こうして、最終的に各環境で使用される JavaScript のコードが生成されます。
簡単なコード
ここまで、TypeScript Compiler の処理の流れを見てきました。
そして、記事の最初に挙げていた 「TypeScript が裏側でどのようなことを行い、結果として JavaScript に変換がされているのか」という疑問が少し解決されたのではないでしょうか。
ですが、もう少しコンパイラーの中身(コード)の部分に興味を持った方もいるのではないかと思います。そうした方に向けて、TypeScript Compiler の開発に携わっている方が公開されている mini-typescript という TypeScript Compiler の学習を目的とした簡易なコンパイラがあります。

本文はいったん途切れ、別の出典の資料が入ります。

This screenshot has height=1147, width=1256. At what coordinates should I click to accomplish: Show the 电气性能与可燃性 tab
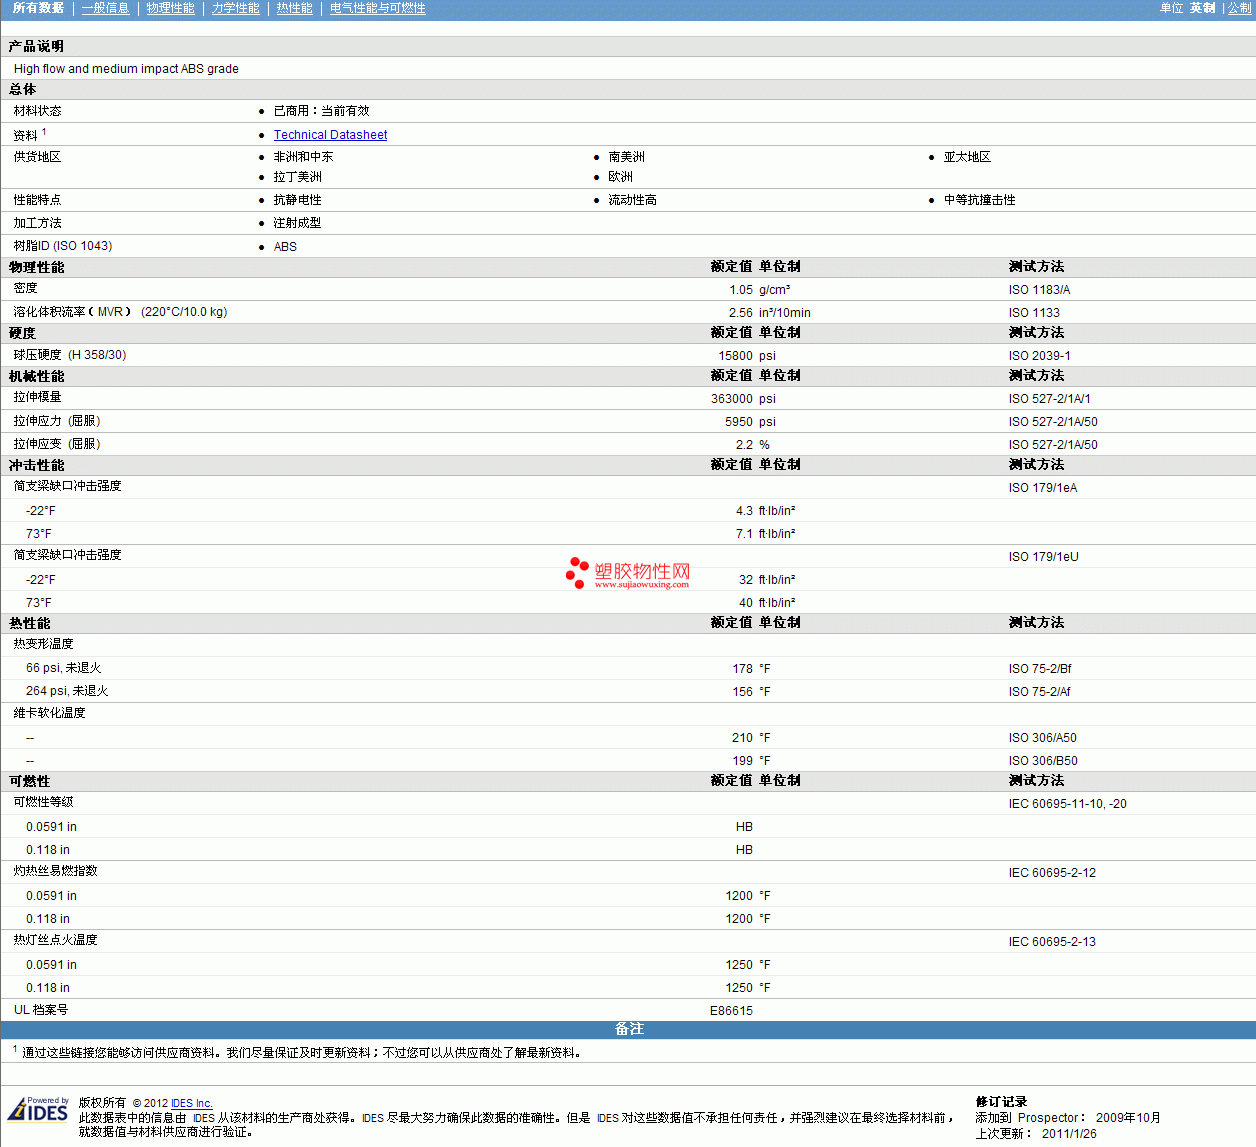pyautogui.click(x=377, y=8)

そして、その mini-typescript のコードを今回の記事に沿う形に整理し、各実装に日本語で説明を加えたリポジトリを公開してみました。もしコードをさっと読み流したい方がいれば、ぜひ覗いてみていただけると嬉しいです。(もとの mini-typescript のコードに変更を加えたりはしていません。)
このリポジトリもTSKaigiで使いたくて用意していたのですが、お披露目の場がなくなってしまったため、ここで少し無理やり紹介をさせていただきました🙇
Goへの移植
次に、TypeScript Compiler の実装コードを TypeScript (セルフホスト)から、Go へ移植することが発表されました。そして、この Go への移植により、この記事の中で説明させていただいた TypeScript から JavaScript への変換(コンパイル)を実行する速度が10倍に上がりました。

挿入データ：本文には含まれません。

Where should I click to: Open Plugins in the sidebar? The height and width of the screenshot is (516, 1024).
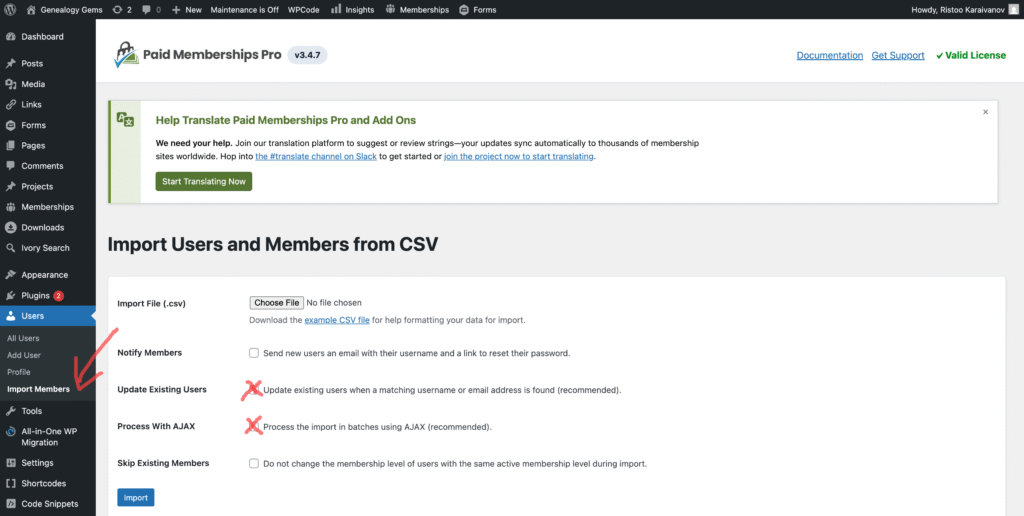[x=35, y=295]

この Go への移植の背景やセルフホスト時の実装であった課題などは、別の方が挙げられている記事で参照する方が理解が早いと思います。他の方の記事で、移行の背景や TypeScript 利用者への影響、Go 言語が選ばれた理由など、詳細にわかりやすく説明がされていたので参照させていただきます。
結論、今までは TypeScript で TypeScript Compiler が実装されていた状態から、Go で TypeScript Compiler が実装されるようになります。そのため、ここまで説明してきたコンパイルの流れ自体は基本的には変わらず、実行が Go で行われるようになります。(「移植」という言葉でいうと、コンパイルの流れに変更がないのは当たり前ではあるのですが、、、)

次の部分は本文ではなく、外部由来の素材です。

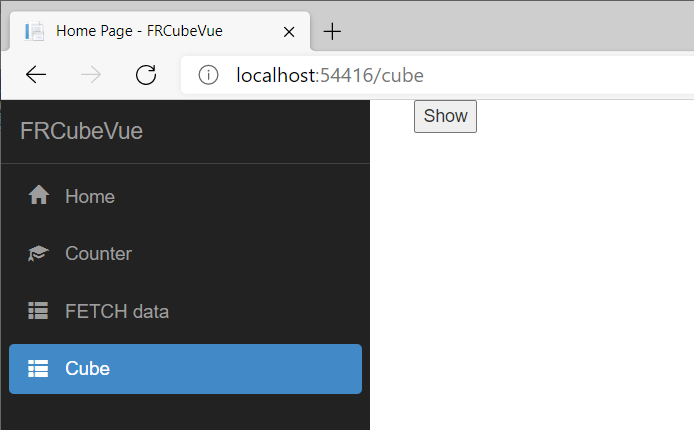This screenshot has width=694, height=430.
Task: Select the highlighted Cube menu entry
Action: (185, 369)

以下、公式が出している Go で書かれたコンパイラのリポジトリになるのですが、この記事で紹介した各フェーズの名前の記載の確認できます。興味のある方は、中身を覗いてみると良いと思います。
すでに多くのエンジニアの方が発信されている通り、移植によって TypeScript 自体に何か変更が起こるわけではなく、コンパイルの速度の向上によって今まで以上の開発体験を得ることできます。
この発表の当初、かなりエンジニア界隈で盛り上がりましたが、シンプルにコンパイル速度が向上するのは嬉しいですね(無理やり記事の項目に組み込みましたが、あまり言うことない🥲)
まとめ
ここまで TypeScript Compiler の処理がどのように実行され、どのように TypeScript のコードが JavaScript に変換されるのかを紹介させていただきました。今回のこの記事を通して、少しでも TypeScript の裏側について理解を深めてくださった方がいれば嬉しく思います。
また、ここまで長々と TypeScript Compiler について記事を書いてきましたが、ざっくり理解してもらえるよう言葉が抽象的だったり、説明を一部省いている箇所などもあったりします。できるだけ公式が出している資料やコードを参考にしてまとめてきましたが、間違っている箇所や誤解を生むような文章があれば優しく指摘いただけると嬉しいです。
最後に、自分が TypeScript Compiler を調べるキッカケになった TSKaigi を紹介させていただきます。
2025年5月23,24日に TypeScript をテーマとした技術カンファレンスが開催されます。冒頭に書かせていただいたとおり自分は登壇できなかったのですが、各セッション有名で強いエンジニアの有意義な話が聞けると思います。
自分は現地参加のチケットも買い逃してオンライン参加なのですが、この記事含め少しでも興味を持っていただけたら嬉しいです。